(400r) Influence of Alumina Support Crystallinity on ALD-Synthesized Cobalt Catalysts for Fischer-Tropsch Synthesis

Cobalt metal was deposited onto alumina (Al₂O₃) supports using atomic layer deposition (ALD) to create dispersed catalysts for Fischer-Tropsch Synthesis (FTS). We show that pretreatment (either via steam treatment or calcination temperature [650°C – 1050°C]) of the Al₂O₃ support influences the FTS activity of the resulting catalyst via altering cobalt deposition. Over this temperature range, Al₂O₃ will undergo phase transitions from the γ- (~750°C), δ- (~900°C), and θ- (~1000°C) phases. ALD literature predicts that Co deposited on Al₂O₃ with low cycle numbers should only produce Co nanoparticles less than 2 nm in diameter, which fall into the well-characterized non-active region of nanoparticle sizes for FTS. Our FTS experiments confirm that this inactivity is indeed the case for Co deposited on amorphous Al₂O₃. However, Co deposited on calcined γ-Al₂O₃ is in fact active, suggesting an alternative ALD deposition regime not previously recognized.
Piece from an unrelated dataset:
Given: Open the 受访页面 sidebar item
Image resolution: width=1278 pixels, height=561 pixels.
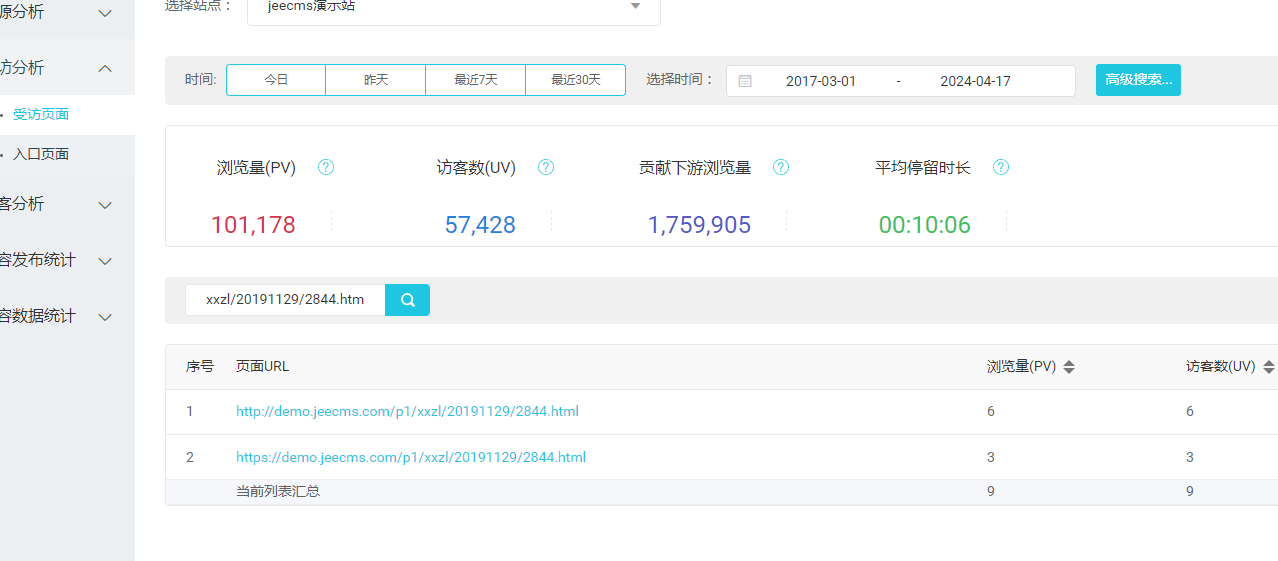Looking at the screenshot, I should (x=41, y=115).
Aberration corrected STEM/EELS imaging shows that in addition to nanoparticle deposition, cobalt has also deposited on γ-Al₂O₃ as semi-continuous planar layers likely less than 3 monolayers thick, which must be responsible for the catalyst’s FTS activity. We further demonstrate that increasing calcination temperature increases the activity of ALD Co catalysts while also altering catalyst selectivity, suggesting that the fraction of Co deposited as semi-continuous planar layers is positively correlated with the degree of surface crystallinity and providing a means of controlling surface nanostructure formation.